Aim:
Can you repeat every entry below word for word, leaving out the pictures?

Data on locating visible targets:
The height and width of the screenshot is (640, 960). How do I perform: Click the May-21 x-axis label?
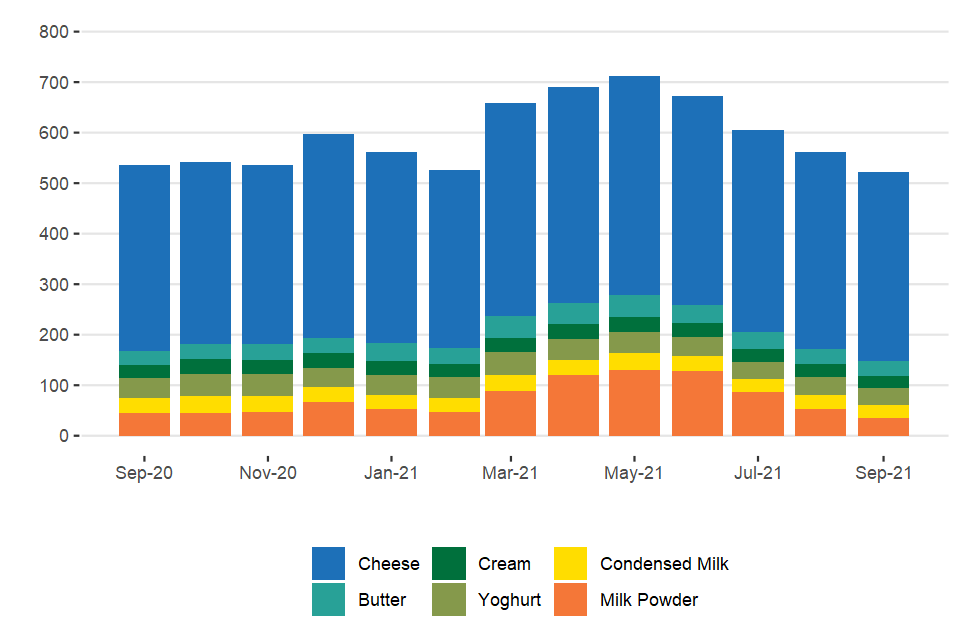coord(634,473)
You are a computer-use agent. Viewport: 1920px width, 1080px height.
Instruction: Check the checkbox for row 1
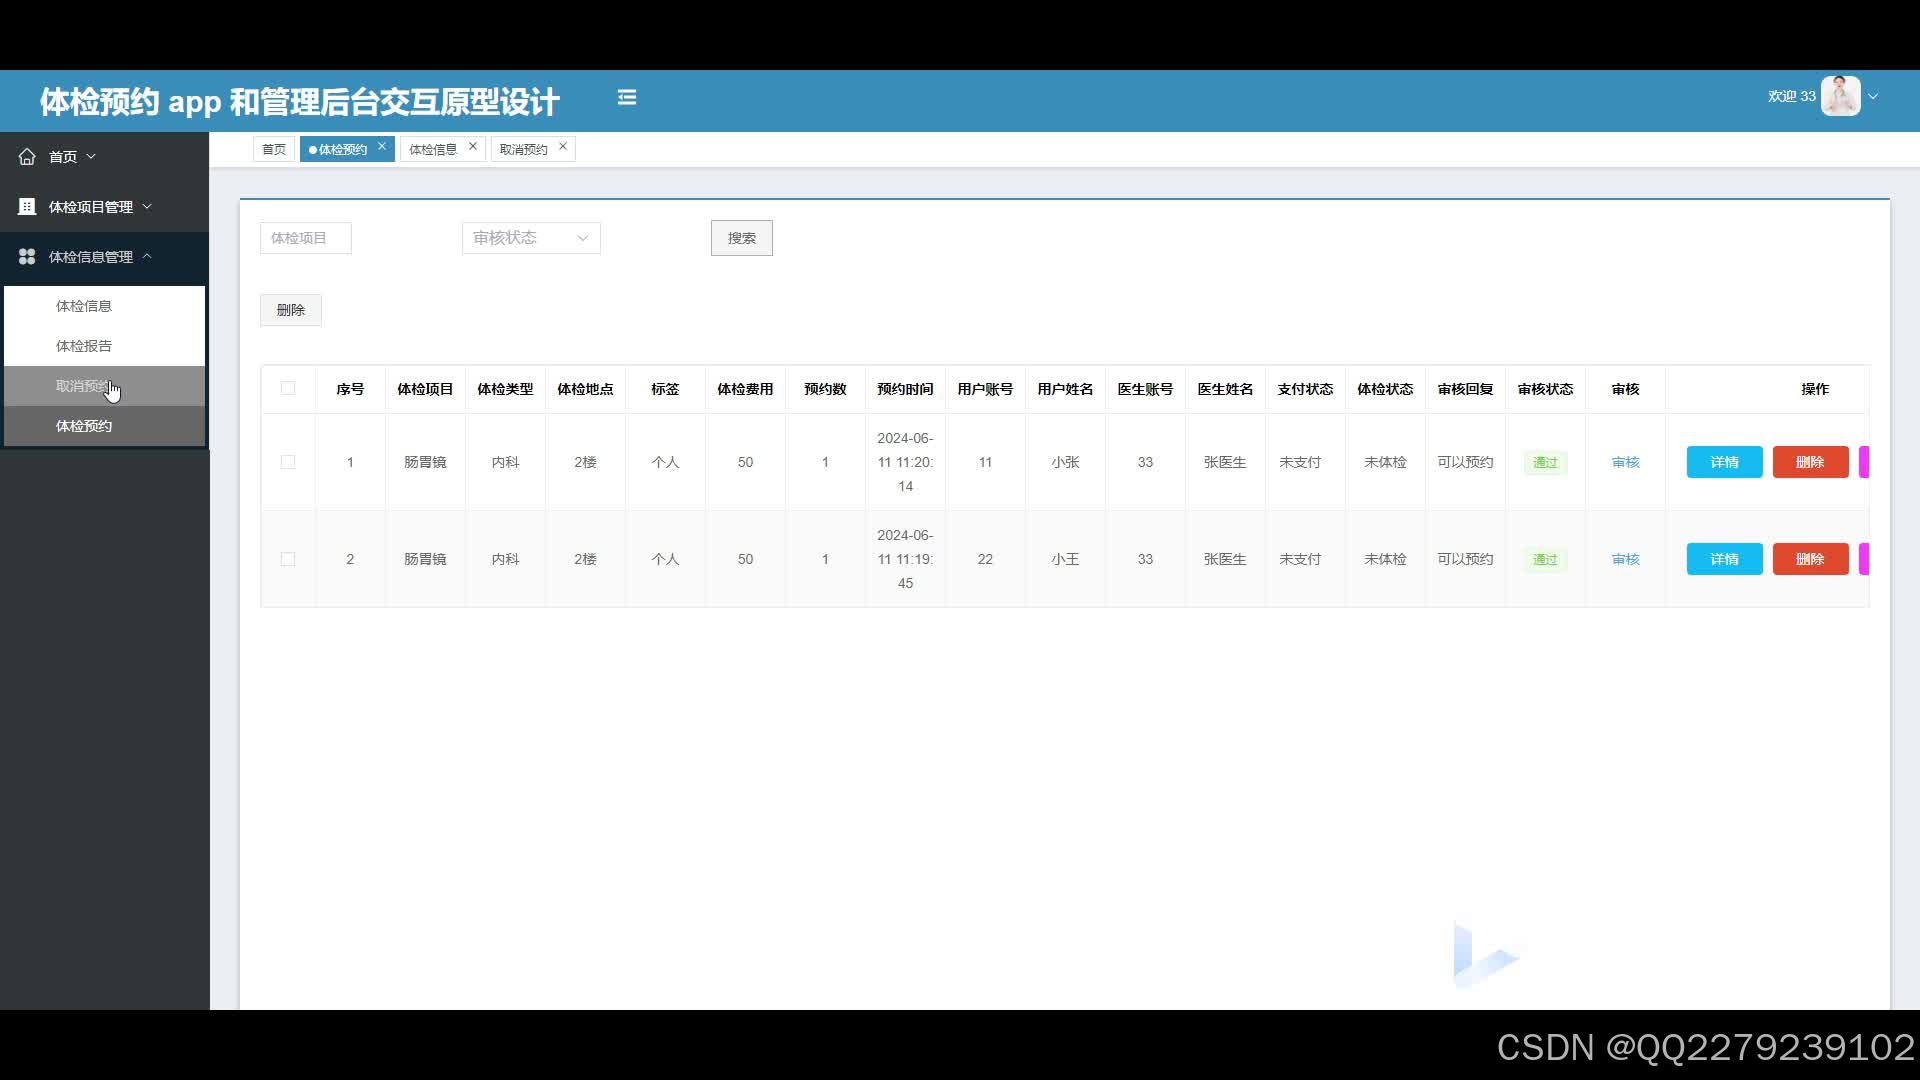tap(288, 462)
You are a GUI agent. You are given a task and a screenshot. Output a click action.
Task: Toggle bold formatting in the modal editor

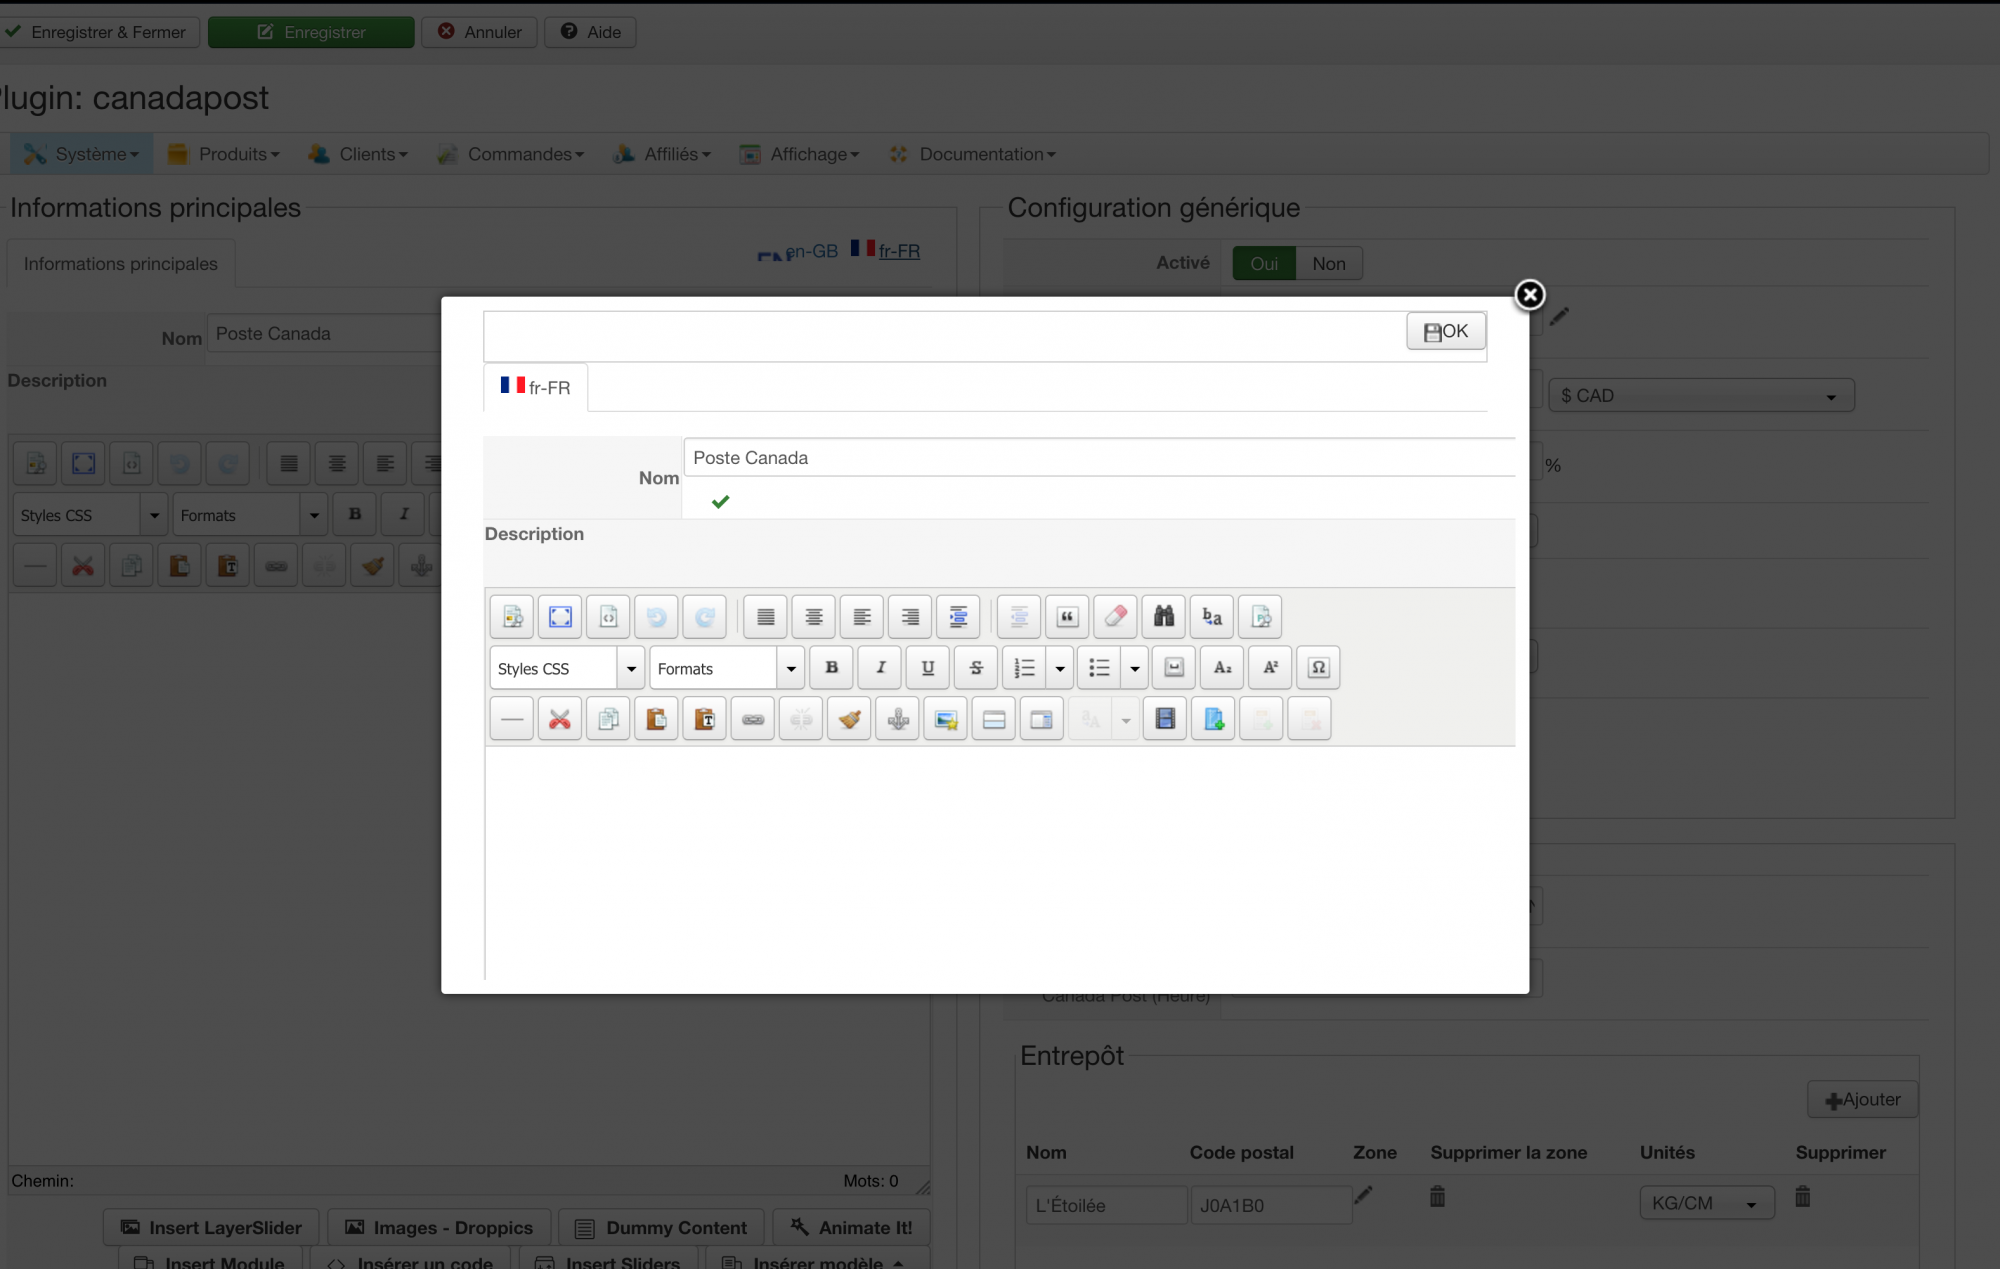click(831, 668)
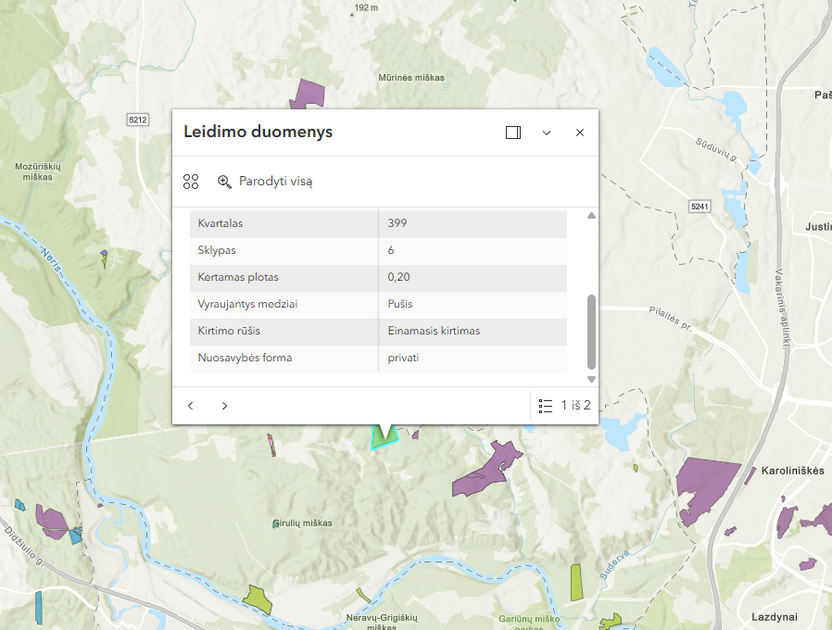Image resolution: width=832 pixels, height=630 pixels.
Task: Click the four-circle feature selection icon
Action: (x=191, y=182)
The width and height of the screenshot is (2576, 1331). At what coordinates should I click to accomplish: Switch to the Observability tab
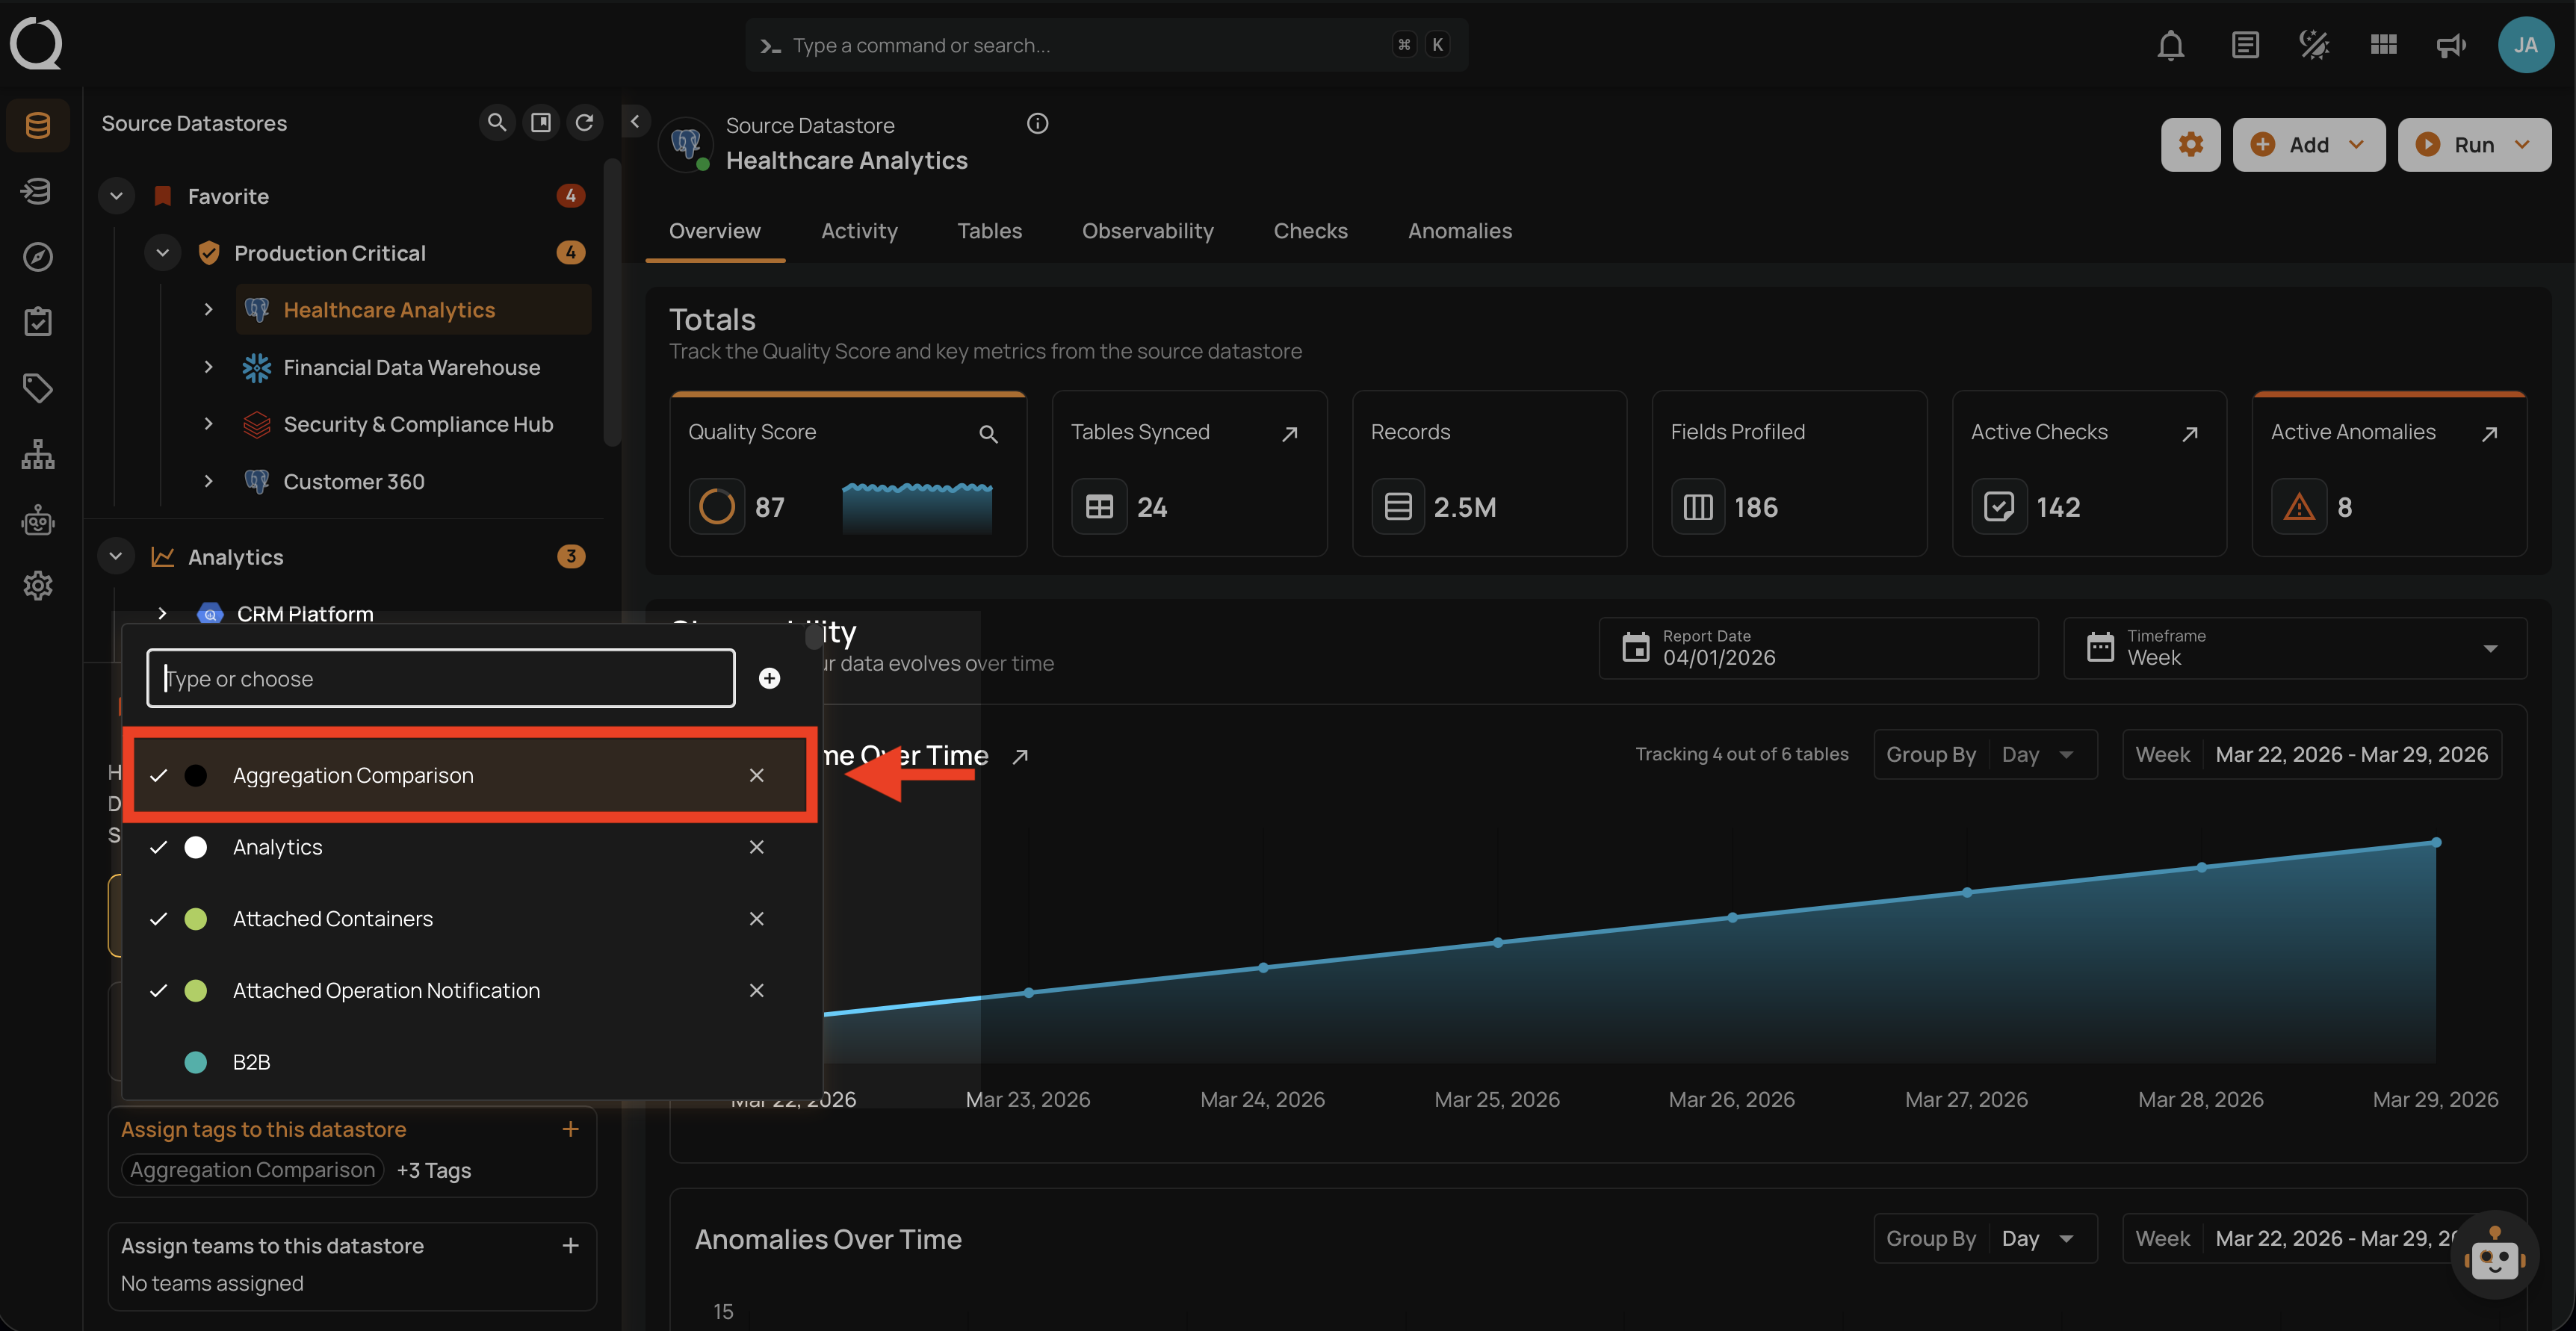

Answer for this exercise:
The height and width of the screenshot is (640, 960). How do I perform: Click the May-21 x-axis label?
coord(634,473)
You are a computer-use agent. Viewport: 1920px width, 1080px height.
Instruction: Check the checkbox for row 1
tap(288, 462)
You are a GUI agent. You are given a task and a screenshot. Output a click action.
Task: Toggle bold formatting in the modal editor

click(831, 668)
Image resolution: width=832 pixels, height=630 pixels.
Task: Click the four-circle feature selection icon
Action: (x=191, y=182)
The width and height of the screenshot is (2576, 1331). At what coordinates should I click to accomplish: Switch to the Observability tab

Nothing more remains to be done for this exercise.